For example, do five reps of each of the following exercises, moving quickly from one to the next. Rest 1-2 minutes between laps and do 3-5 laps in total.

  1. Barbell deadlift
  2. Barbell hang clean
  3. Barbell front squat
  4. Barbell shoulder press
  5. Barbell back squat
  6. Barbell good mornings

The main advantage of complexes is that they can be modified to suit almost any level of fitness. All you need to do is adjust the weight and the reps according to your needs. Also, because you should be familiar with these types of exercises, you should have no problem getting started with metcon complexes – although they’ll probably be a shock to your cardiovascular system as they can be VERY intense!

Read more about this hugely effective training method in our in-depth guide.

5. Rowing

Crossfit Rowing

Rowing is one of the best cardio machine workouts for big guy metcon training. It’s a full-body exercise, and your strength and size should mean that, even if you are a novice at this exercise, you should have no problem picking it up and performing well.

That said, you must row with good technique, or you risk injuring your back, so don’t go too fast too soon, and make sure you avoid these common rowing mistakes, so your rowing workouts are as safe and effective as possible.  

Once you’ve mastered the basics of rowing, try any of these tried-and-tested metcon rowing workouts:

1- The Viking Rowing Workout

The Viking rowing workout involves four sets of rowing, each of which should be done at top speed.

  1. 250 meters
  2. 500 meters
  3. 750 meters
  4. 1000 meters

Your rest period between each set should be the same as the length of time it took you to complete the previous set. For example, if you rowed 250 meters in 50 seconds, you get to rest 50 seconds before you row 500 meters. As the intervals get longer, so too do the rest periods.

2- Broken 5000-meter Rowing Workout

Rowing 5000 meters in one go is a tough task for even established rowers. This workout breaks the distance down into more manageable chunks.

(Dataset rows)
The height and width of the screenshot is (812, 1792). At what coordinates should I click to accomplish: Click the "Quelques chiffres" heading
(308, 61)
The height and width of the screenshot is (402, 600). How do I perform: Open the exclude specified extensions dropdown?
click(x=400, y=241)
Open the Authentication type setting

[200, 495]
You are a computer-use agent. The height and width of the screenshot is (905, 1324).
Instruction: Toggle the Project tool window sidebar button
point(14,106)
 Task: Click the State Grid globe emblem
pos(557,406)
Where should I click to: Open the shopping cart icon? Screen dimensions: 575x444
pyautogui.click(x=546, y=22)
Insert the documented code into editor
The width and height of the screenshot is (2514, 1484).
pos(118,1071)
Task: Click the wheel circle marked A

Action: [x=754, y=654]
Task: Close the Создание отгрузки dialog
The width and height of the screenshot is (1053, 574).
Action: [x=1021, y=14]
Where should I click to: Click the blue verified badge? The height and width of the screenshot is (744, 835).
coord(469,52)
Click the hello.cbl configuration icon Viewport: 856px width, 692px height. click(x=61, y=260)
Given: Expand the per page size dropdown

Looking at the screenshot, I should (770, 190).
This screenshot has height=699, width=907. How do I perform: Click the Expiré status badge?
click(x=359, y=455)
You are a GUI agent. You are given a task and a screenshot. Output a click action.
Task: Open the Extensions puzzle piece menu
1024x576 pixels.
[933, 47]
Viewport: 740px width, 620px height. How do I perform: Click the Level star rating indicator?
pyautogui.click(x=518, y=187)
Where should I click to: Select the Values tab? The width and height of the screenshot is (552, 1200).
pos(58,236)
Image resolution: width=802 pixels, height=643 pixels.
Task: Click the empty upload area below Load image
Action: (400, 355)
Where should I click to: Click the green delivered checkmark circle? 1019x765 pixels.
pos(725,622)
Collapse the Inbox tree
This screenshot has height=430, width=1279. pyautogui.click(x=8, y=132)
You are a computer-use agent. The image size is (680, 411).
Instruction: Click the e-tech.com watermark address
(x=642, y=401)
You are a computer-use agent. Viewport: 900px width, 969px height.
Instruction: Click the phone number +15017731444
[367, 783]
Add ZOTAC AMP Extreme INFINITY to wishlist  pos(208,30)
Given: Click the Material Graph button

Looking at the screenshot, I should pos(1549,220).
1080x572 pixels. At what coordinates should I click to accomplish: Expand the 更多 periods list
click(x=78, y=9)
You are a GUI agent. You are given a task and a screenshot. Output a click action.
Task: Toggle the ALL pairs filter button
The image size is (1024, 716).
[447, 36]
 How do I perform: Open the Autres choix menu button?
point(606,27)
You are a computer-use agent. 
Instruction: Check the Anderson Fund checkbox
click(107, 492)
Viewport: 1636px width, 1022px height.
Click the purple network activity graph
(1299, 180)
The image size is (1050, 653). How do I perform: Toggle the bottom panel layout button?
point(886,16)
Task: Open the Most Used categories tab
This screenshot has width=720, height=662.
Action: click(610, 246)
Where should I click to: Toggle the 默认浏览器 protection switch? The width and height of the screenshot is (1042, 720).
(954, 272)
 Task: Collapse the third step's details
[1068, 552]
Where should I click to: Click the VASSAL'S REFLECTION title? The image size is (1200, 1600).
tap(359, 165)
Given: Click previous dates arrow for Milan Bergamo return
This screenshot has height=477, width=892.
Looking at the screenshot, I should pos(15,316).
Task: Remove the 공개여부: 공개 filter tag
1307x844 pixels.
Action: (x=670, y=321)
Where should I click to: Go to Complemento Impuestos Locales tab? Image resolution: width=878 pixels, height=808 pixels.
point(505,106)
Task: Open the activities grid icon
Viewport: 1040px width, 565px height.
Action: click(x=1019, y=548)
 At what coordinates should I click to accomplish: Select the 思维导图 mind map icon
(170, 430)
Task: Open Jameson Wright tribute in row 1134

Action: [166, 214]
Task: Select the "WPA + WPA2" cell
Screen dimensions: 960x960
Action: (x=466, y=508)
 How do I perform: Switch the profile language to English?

Stated exercise 1
Name every exercise listed in the barbell complex in the metcon training text.
Stated exercise 2
Pick up the metcon training text after its last sentence and keep writing.

Reply 1
Barbell deadlift
Barbell hang clean
Barbell front squat
Barbell shoulder press
Barbell back squat
Barbell good mornings

Reply 2
Complete the following sequence, increasing your speed from one interval to the next.

  • Row 2000 meters (slow and easy)
  • Rest two minutes
  • Row 1500 meters (medium speed)
  • Rest 1 ½ minute
  • Row 1000 meters (fast peed)
  • Rest one minute
  • Row 500 meters (flat out)
  • Finished!
3- 2000/5000/10000-meter Time Trial

Our final rowing workouts are very straightforward but no less effective. Simply program your rowing machine for 2000, 5000, or 10,000 meters and then row that distance as fast as you can.

Don’t set off too fast. Instead, set a modest pace and then maintain it for the entire distance. It’s better to set off a little too slow and then be able to speed up at the end than to go too fast and be unable to finish your workout. Try to improve on your time from one workout to the next.

Check out the video below to make sure you are rowing with proper technique.

6. Circuit Training

Cross Training

Circuit training is a tried-and-tested metcon method that was developed by R.E. Morgan and G.T. Anderson in 1953 at the University of Leeds in England (1). The aim of circuit training is to improve cardiovascular fitness and muscular endurance at the same time. It’s the perfect metcon workout for big guys.

There are published circuit workouts you can follow, but it’s very easy to make your own. Just make a list of 6-12 exercises using whatever equipment you have available. Try to order your exercises so that you move from one muscle group to the next and avoid overloading any one body part.

Once you’ve got your exercises, you can do each one for time, e.g., 30 seconds, or for reps, e.g., 20. Move quickly from one exercise to the next and then rest 1-2 minutes after the last one. Do 2-5 laps for a short but intense metcon workout.

Not sure where to start? No problem! Here’s an example using a range of training equipment. Do each exercise for 30 seconds to total five minutes per lap:

  1. Box jumps
  2. Push-ups
  3. High pulls
  4. Planks
  5. Lunges
  6. Dumbbell shoulder press
  7. Lat pulldowns
  8. Cable crunches
  9. Power cleans
  10. Battle ropes

7. 3×3 Mini-circuits

3 x 3 mini-circuits are a variation of regular circuit training, but you limit yourself to just three exercises – a compound leg exercise, a compound upper body pushing exercise, and a compound upper body pulling exercise. You do three NON-STOP laps of the three-exercise circuit, which is where this method gets its name.

This creates a very short metcon workout that works virtually every muscle in your body that will also drive your heart rate sky-high.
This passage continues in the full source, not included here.